**Stored items:**
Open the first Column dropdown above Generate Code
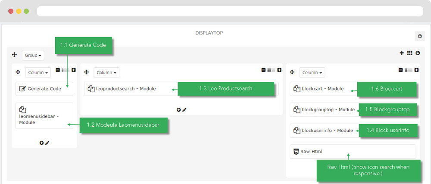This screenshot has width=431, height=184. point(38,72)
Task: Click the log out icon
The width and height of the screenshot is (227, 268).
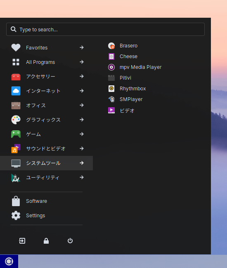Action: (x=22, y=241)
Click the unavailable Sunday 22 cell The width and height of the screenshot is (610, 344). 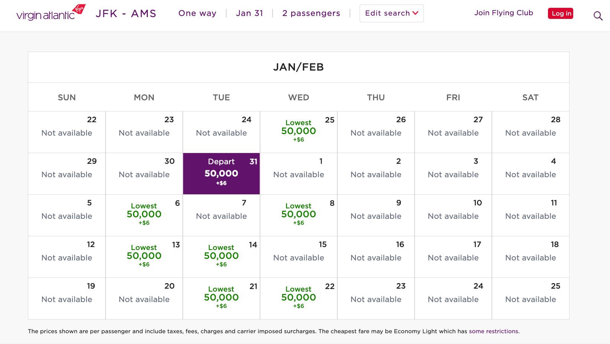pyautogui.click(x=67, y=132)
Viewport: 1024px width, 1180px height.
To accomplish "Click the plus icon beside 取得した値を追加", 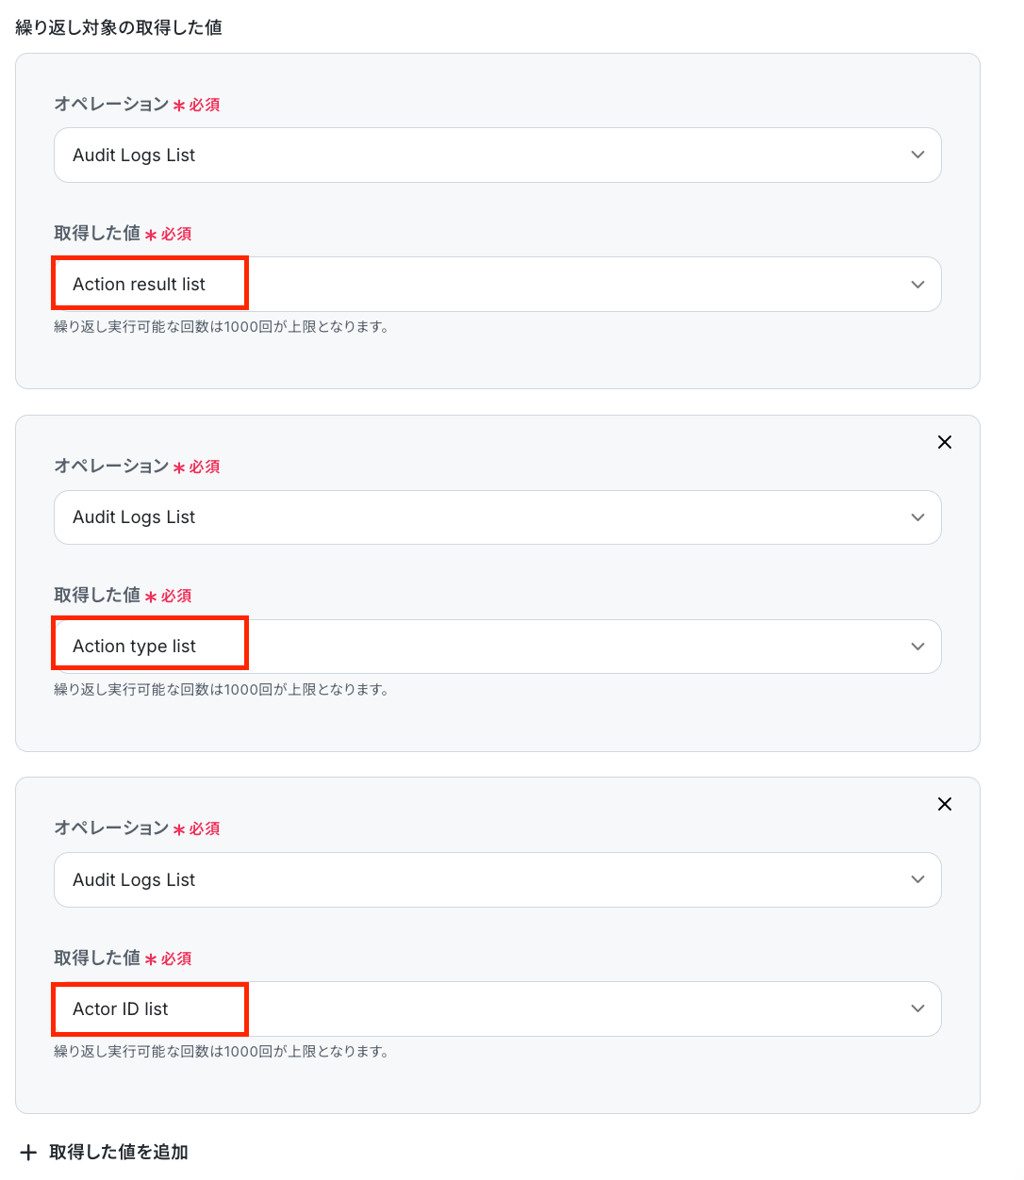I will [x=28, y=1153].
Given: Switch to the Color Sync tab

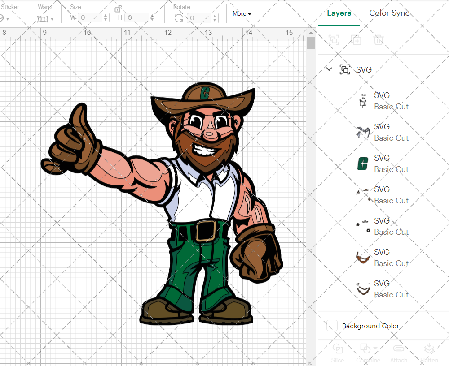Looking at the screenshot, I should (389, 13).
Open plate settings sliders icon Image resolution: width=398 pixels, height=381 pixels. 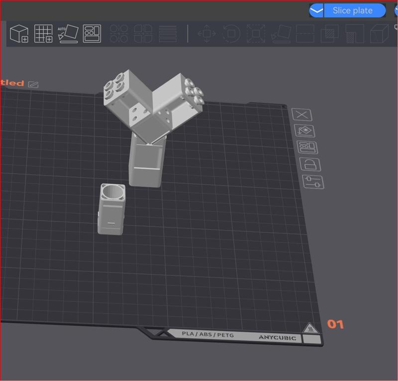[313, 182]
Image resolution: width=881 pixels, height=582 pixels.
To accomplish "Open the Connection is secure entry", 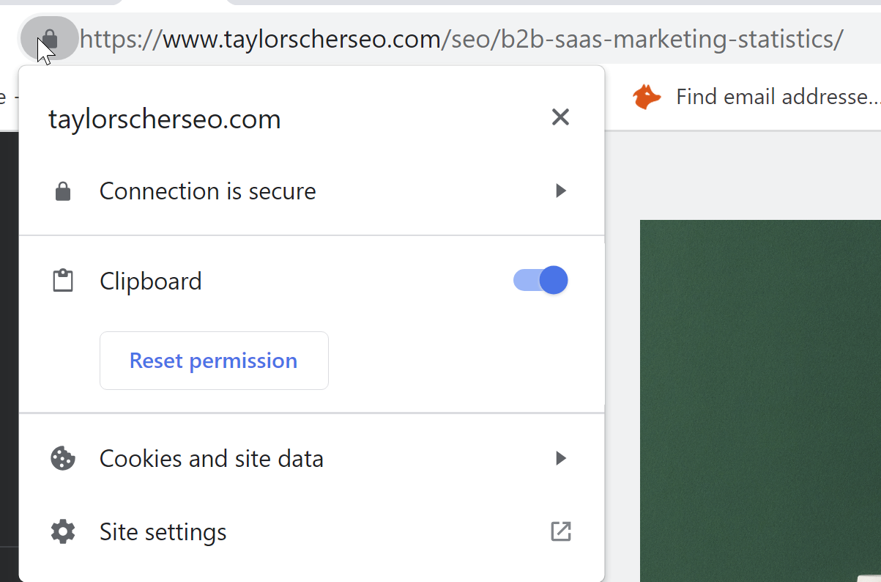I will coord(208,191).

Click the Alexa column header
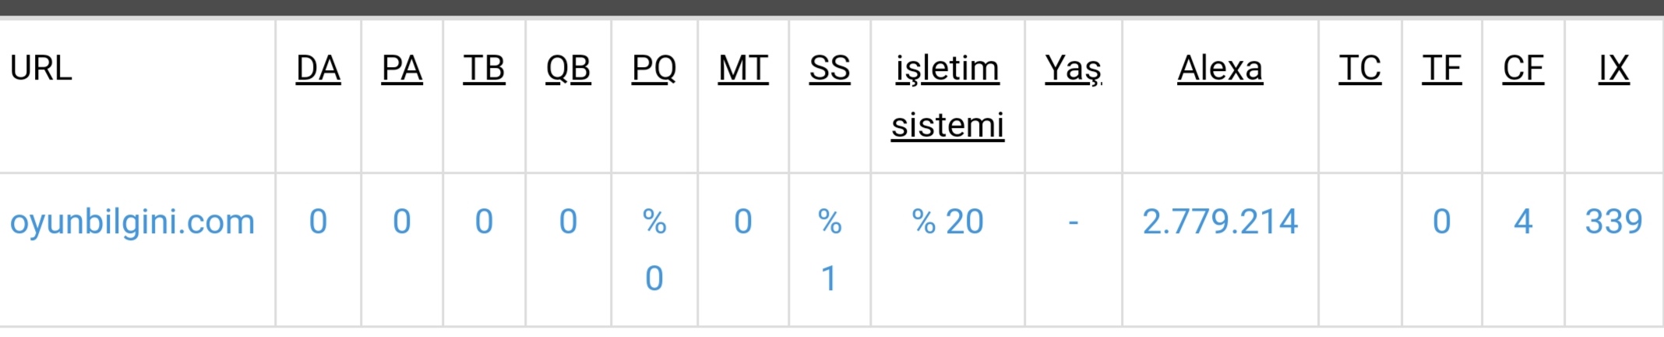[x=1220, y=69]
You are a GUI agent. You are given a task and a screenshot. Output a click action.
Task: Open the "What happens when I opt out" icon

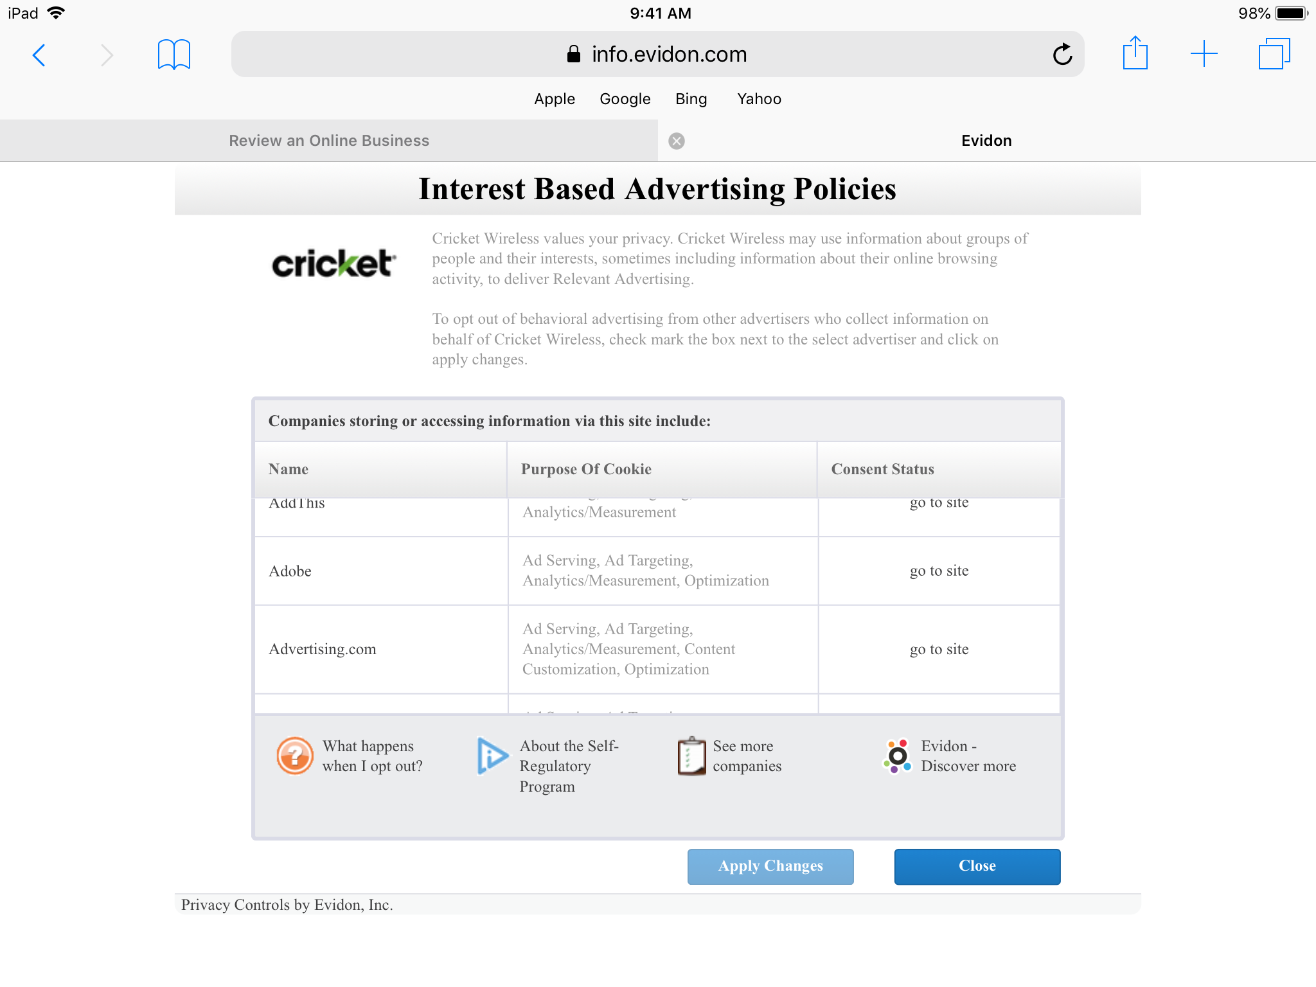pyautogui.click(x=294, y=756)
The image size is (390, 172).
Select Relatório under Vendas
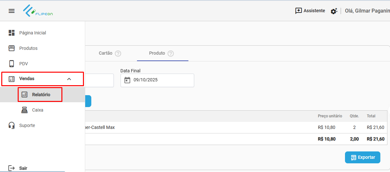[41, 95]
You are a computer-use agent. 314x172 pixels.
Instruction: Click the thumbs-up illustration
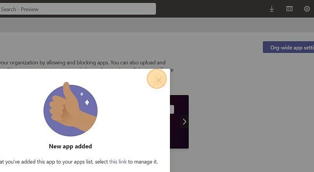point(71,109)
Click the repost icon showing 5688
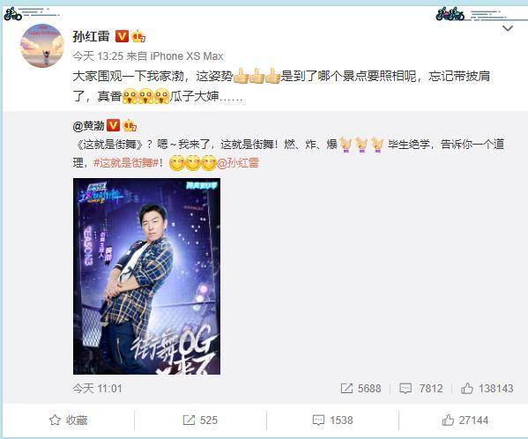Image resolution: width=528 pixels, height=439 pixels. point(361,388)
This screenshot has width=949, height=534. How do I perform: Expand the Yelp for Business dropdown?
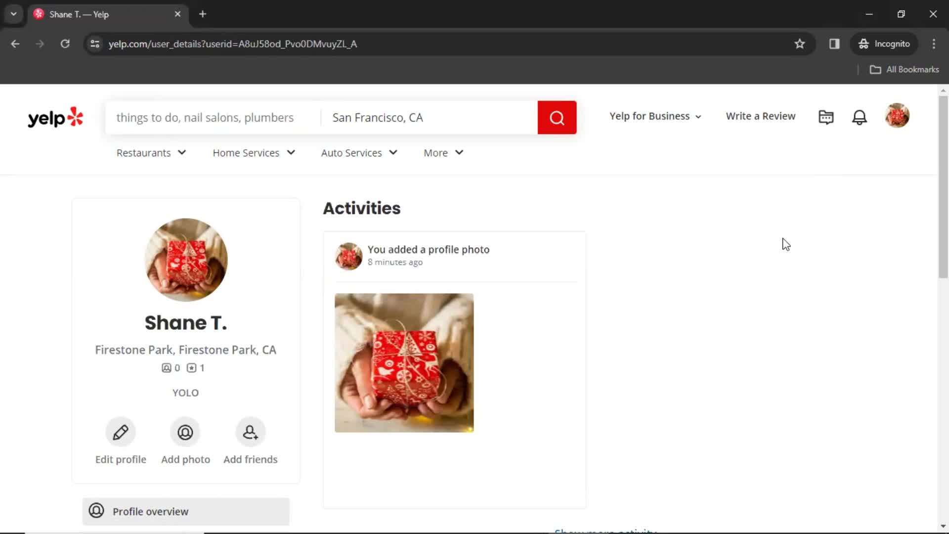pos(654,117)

**PROBLEM DETAILS:**
List, from the entries above, every line in which the word "agent" shows up.

**ANSWER BELOW:**
You are a GUI agent. You are given a task and a screenshot. Output a click action.
You are a computer-use agent. 314x172 pixels.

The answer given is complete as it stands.